| Acciones por realizar |
a) Indica cuántos seguidores en x tiene Tommy Robinson según el fragmento sobre el extremismo en el Reino Unido.
b) Determina si cada una de estas afirmaciones concuerda con el fragmento sobre el extremismo en el Reino Unido: (i) el tiroteo de Plymouth ocurrió en agosto de 2021; (ii) el autor de los asesinatos de Hertfordshire tenía 22 años; (iii) Jo Cox era parlamentaria del Partido Conservador. Responde sí o no a cada una y cita textualmente las palabras del fragmento que lo deciden.
c) Continúa el fragmento sobre el extremismo en el Reino Unido a partir del punto en que termina.

| Fragmento del documento |
⁂

Si uno le cree a Farage, su marca política es un baluarte contra el extremismo violento, pero esa violencia también ha aumentado y a menudo se la ha cultivado en internet. A la muerte de la parlamentaria laborista Jo Cox en 2016 a manos de un supremacista blanco le siguió un año más tarde un plan frustrado de miembros de la red juvenil neonazi para asesinar a un parlamentario del Partido Laborista. De acuerdo con Hope not Hate, un número creciente de hombres jóvenes se ven atraídos por la violencia y se están volviendo «cada vez más cambiantes en términos de ideología», de acuerdo con la forma en que justifican sus impulsos. En agosto de 2021, en Plymouth, un hombre de 22 años disparó y mató a cinco personas, incluidas su madre y una niña de tres años. Se había sumergido en subculturas nihilistas y misóginas en internet, y se describió a sí mismo poco después de los asesinatos como «abatido y derrotado por la vida». Un hombre de 25 años que violó y mató a su ex-novia y a la madre y hermana de la joven en Hertfordshire en julio de 2024 había estado buscando material en internet del influencer misógino Andrew Tate poco antes de llevar a cabo los asesinatos.
Es más: como sugiere Seymour, la política tradicional se ve salpicada ahora por la violencia en la calle. Después de 2016, hubo frecuentes intentos de simpatizantes de ultraderecha del Brexit de intimidar a miembros del Parlamento cuando entraban o salían del edificio, y agresiones a los que trabajaban en la campaña electoral del Partido Laborista de Jeremy Corbyn durante la campaña de 2019. Tommy Robinson, ex-líder de la antimusulmana Liga de Defensa Inglesa, tiene más de un millón de seguidores en x y ha movilizado a decenas de miles de simpatizantes para que participen en manifestaciones callejeras en Londres. Las posturas populistas de algunos ministros de los sucesivos gobiernos de Boris Johnson, Liz Truss y Rishi Sunak no contribuyeron a desalentar el extremismo de la ultraderecha.

⁂

| Información proporcionada |

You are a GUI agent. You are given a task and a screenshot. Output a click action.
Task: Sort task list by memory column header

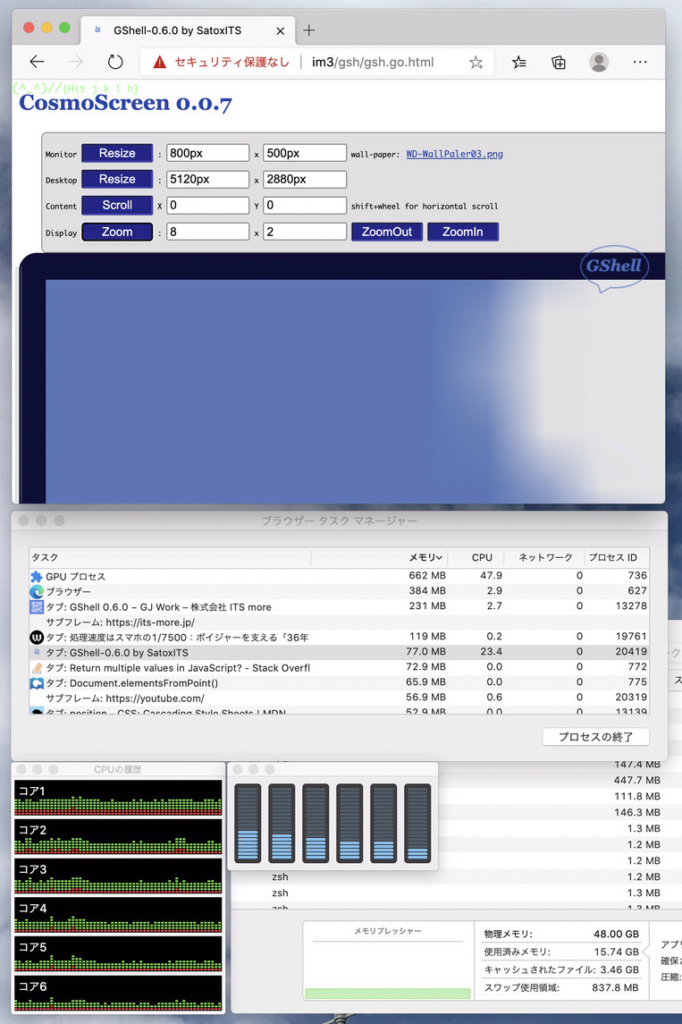425,557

⁂

| Resultados |
a) Más de un millón.

b)
(i) Sí: «En agosto de 2021, en Plymouth, un hombre de 22 años disparó y mató a cinco personas».
(ii) No: «Un hombre de 25 años que violó y mató a su ex-novia y a la madre y hermana de la joven en Hertfordshire».
(iii) No: «la parlamentaria laborista Jo Cox».

c)
En otoño de 2020, mientras Johnson, la entonces secretaria de Estado del Interior, Priti Patel, y el Daily Mail montaban ataques retóricos contra abogados «izquierdistas» que patrocinaban a inmigrantes, un simpatizante nazi trató de matar al jefe del departamento de inmigración en un importante estudio de abogados. La potencial sucesora de Patel, Suella Braverman, fue removida en una reestructuración en noviembre de 2023 luego de escribir en el Times que la policía había aplicado un «doble estándar» por haber sido más dura con los «manifestantes de derecha y nacionalistas» que con las «hordas propalestinas».
Estas diversas líneas confluyeron en los disturbios del verano de 2024. Para ponerlo en términos de Seymour, un pico de desastre –los asesinatos de Southport, perpetrados por un adolescente que había alimentado su resentimiento en internet– condujo a una crisis en el desastre crónico de la política británica, lo que causó disturbios y protestas antiinmigración en 27 pueblos y ciudades. Activistas de ultraderecha comprometidos fogonearon la respuesta: mientras se difundían en internet rumores infundados de que el asesino era un musulmán o un solicitante de asilo, un neonazi veterano de Merseyside convocó a una protesta en Southport, promoviéndola a través de un grupo de Telegram que rápidamente atrajo a miles de seguidores. Aparecieron convocatorias similares en otros sitios de internet, pero de acuerdo con Hope not Hate la mayor parte de la gente involucrada en ellos, y en los disturbios mismos, no tenía ninguna afiliación política formal.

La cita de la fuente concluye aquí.